## PROBLEM TO WORK ON
Line filter on the word "screenshot": copy each matching line from the entries.

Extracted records
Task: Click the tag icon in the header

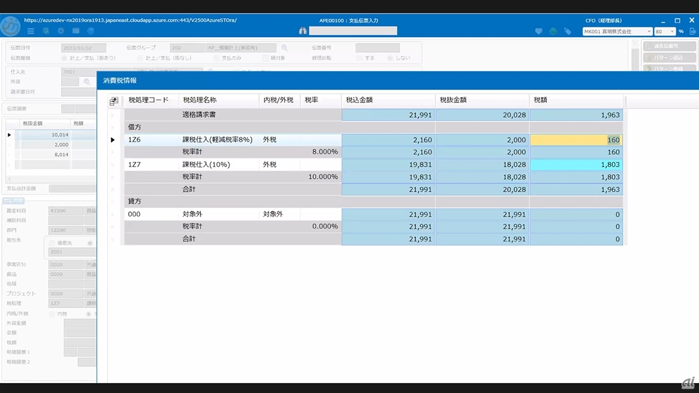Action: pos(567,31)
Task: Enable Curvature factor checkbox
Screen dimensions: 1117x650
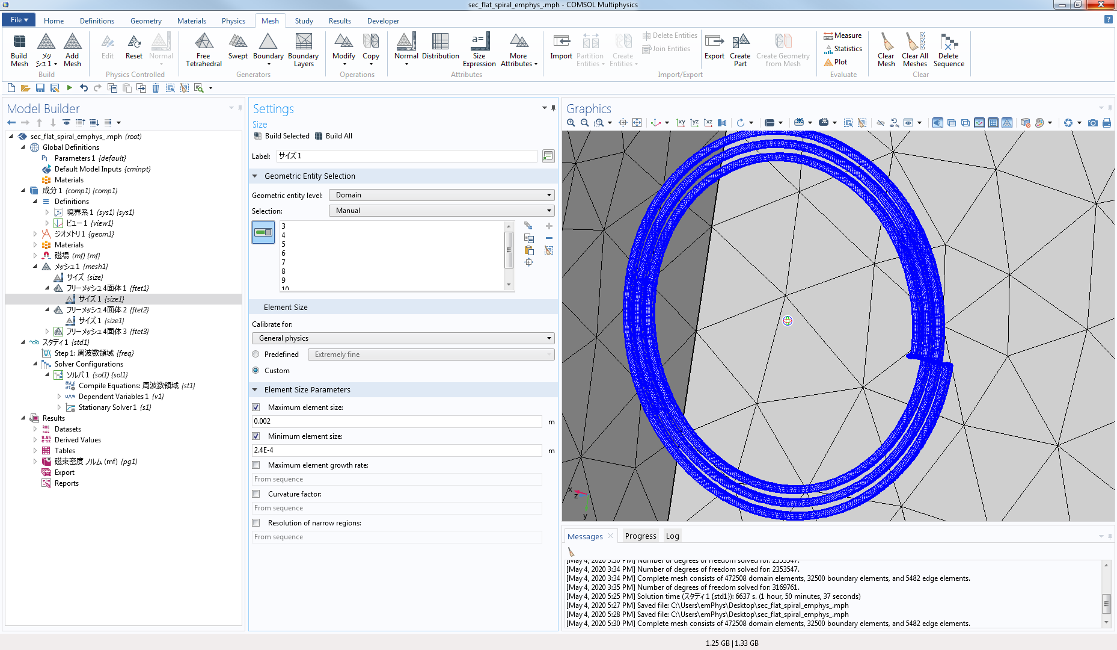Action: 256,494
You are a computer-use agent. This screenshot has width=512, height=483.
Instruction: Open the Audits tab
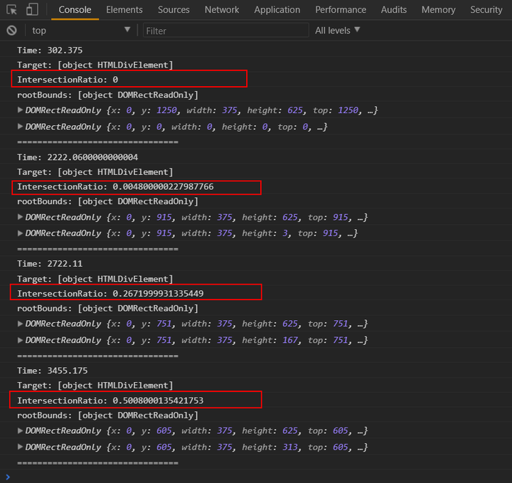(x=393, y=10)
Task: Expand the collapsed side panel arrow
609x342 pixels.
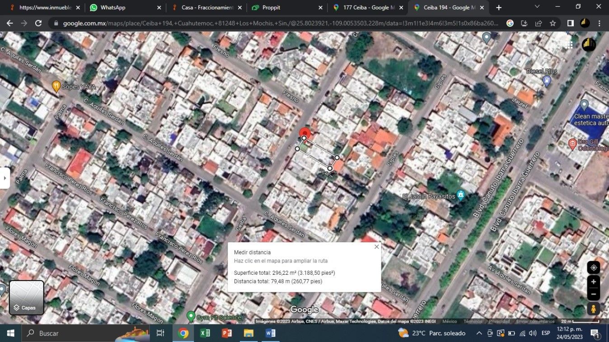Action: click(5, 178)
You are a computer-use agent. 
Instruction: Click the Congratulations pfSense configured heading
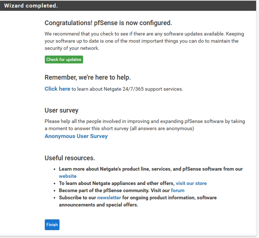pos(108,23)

---

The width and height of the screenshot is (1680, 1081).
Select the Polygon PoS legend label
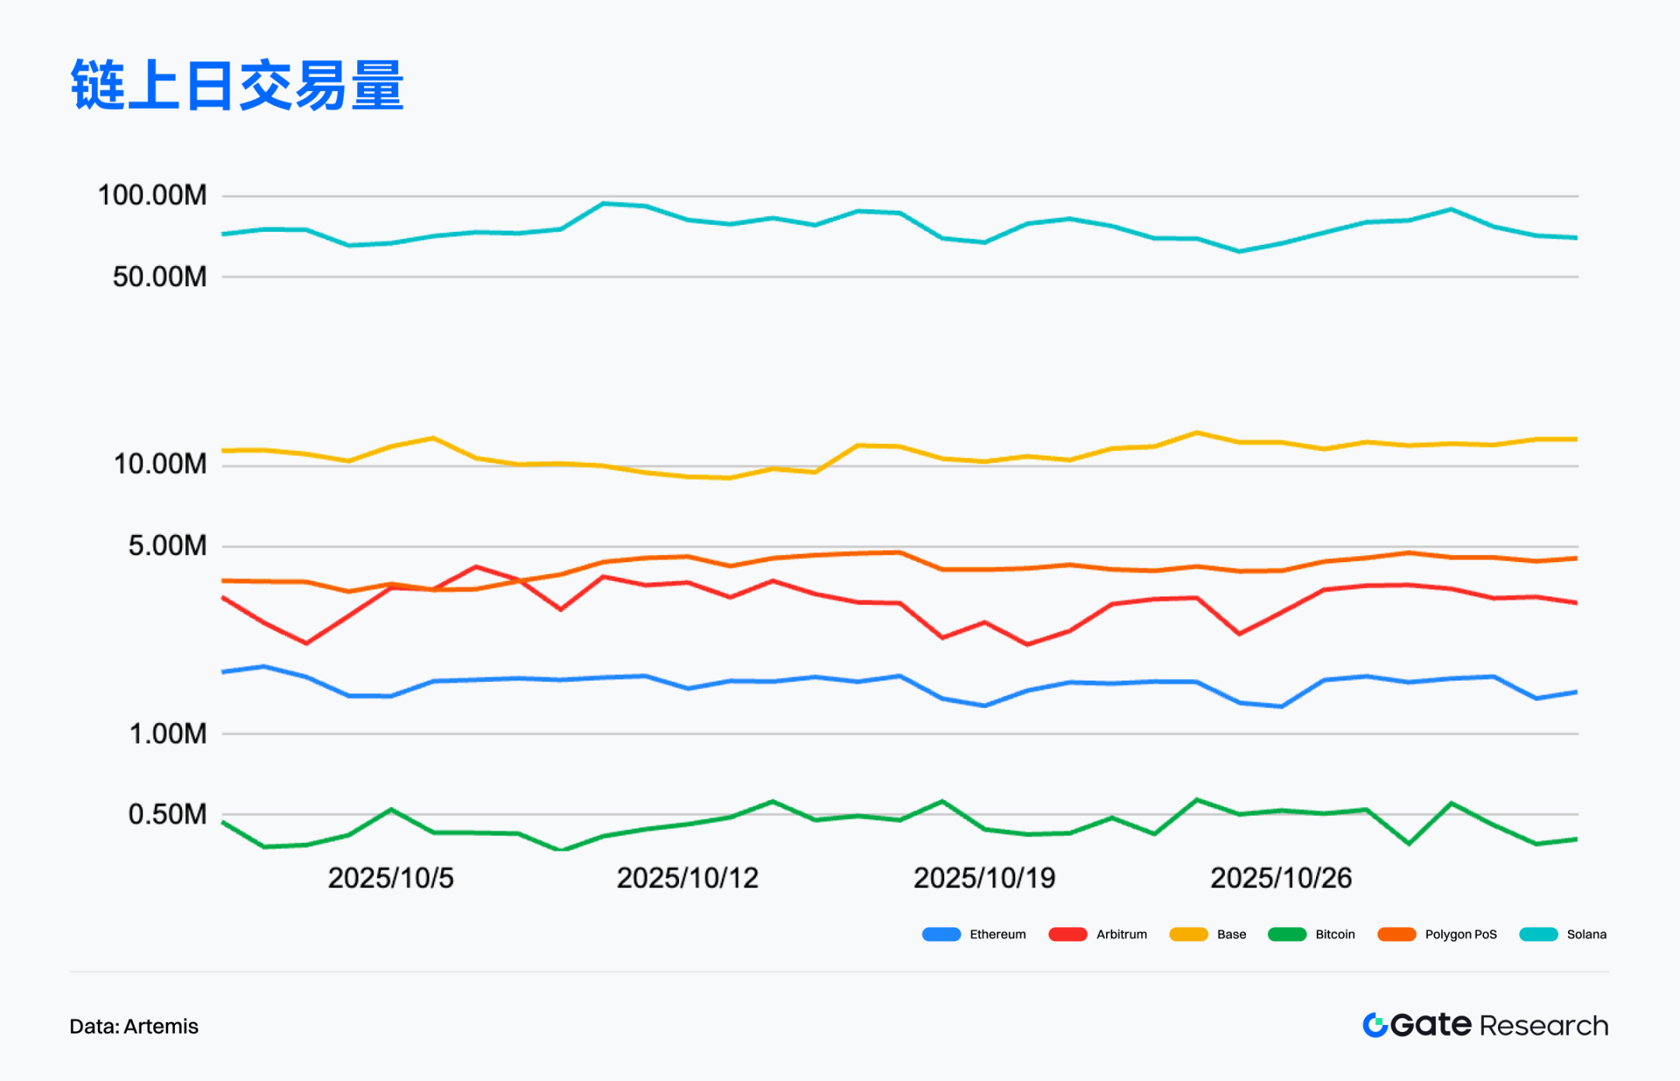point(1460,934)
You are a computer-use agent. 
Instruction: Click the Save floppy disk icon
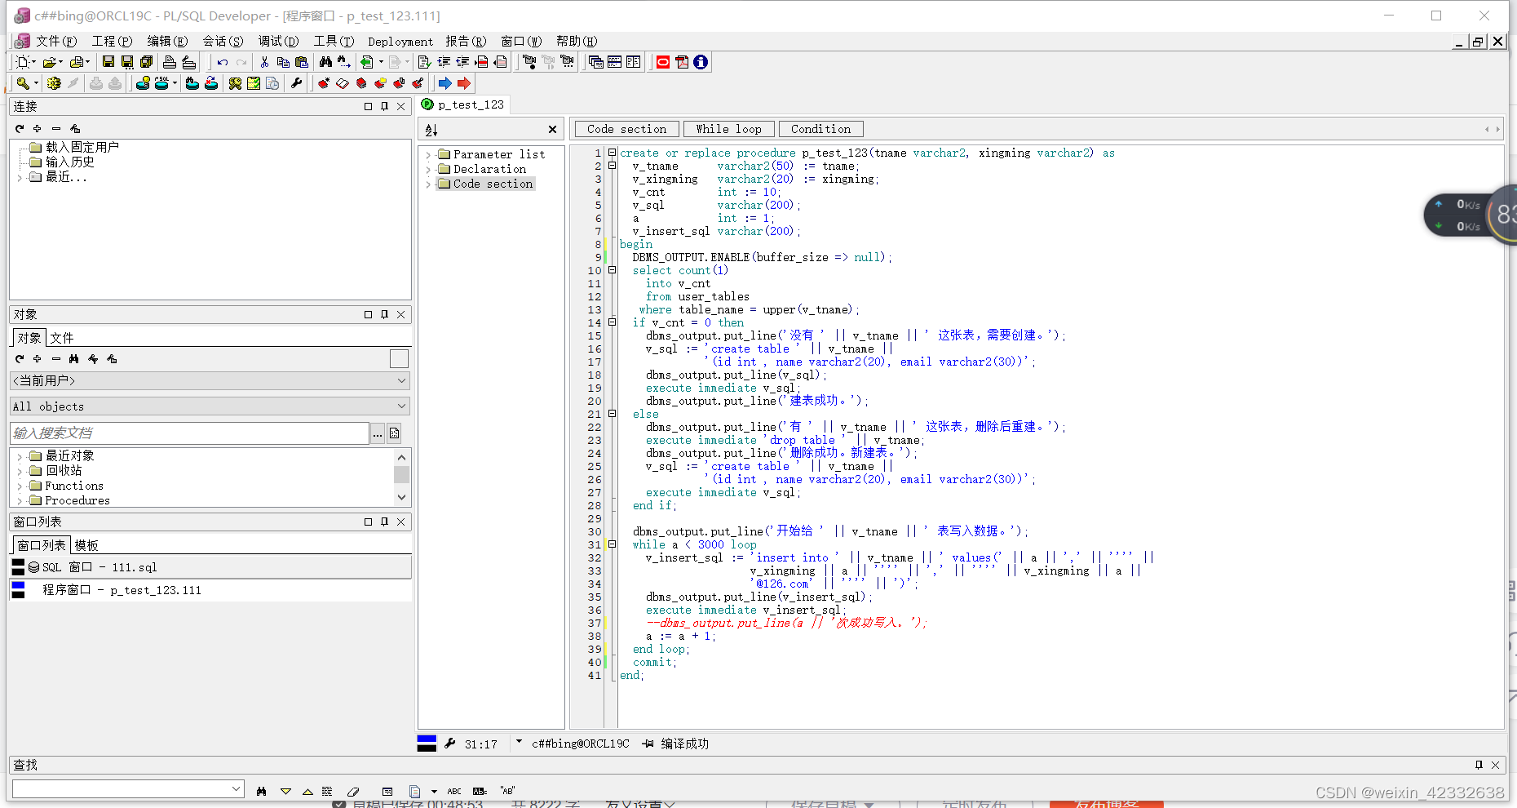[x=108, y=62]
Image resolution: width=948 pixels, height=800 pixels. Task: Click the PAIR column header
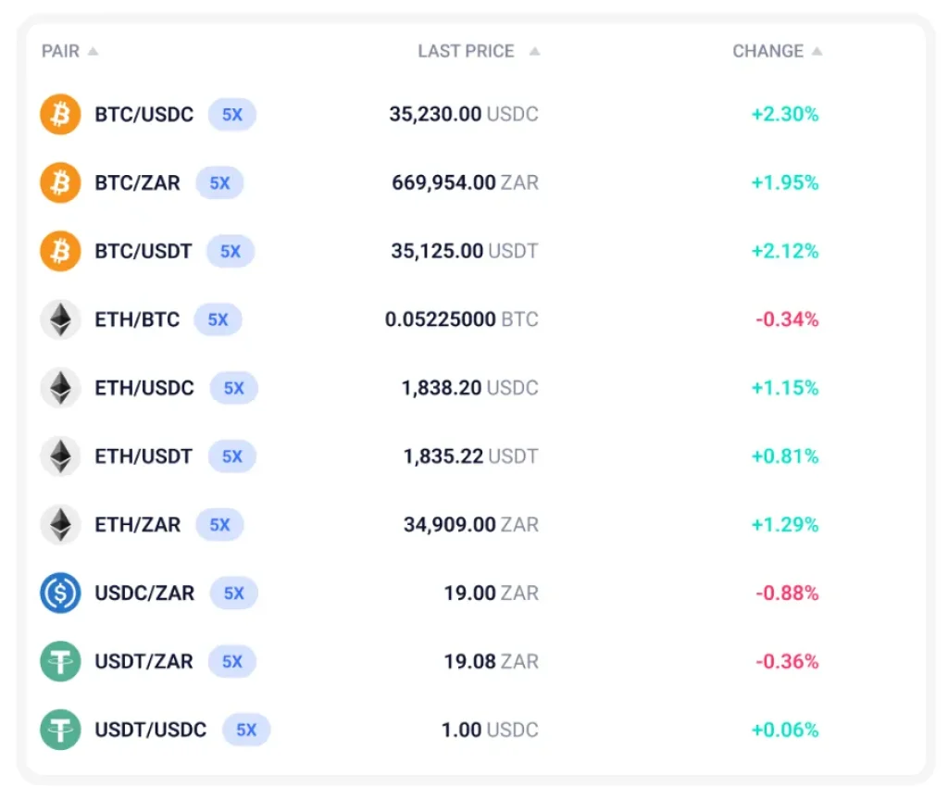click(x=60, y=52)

## ANSWER SPACE
You are a computer-use agent. This screenshot has width=512, height=483.
The width and height of the screenshot is (1680, 1081).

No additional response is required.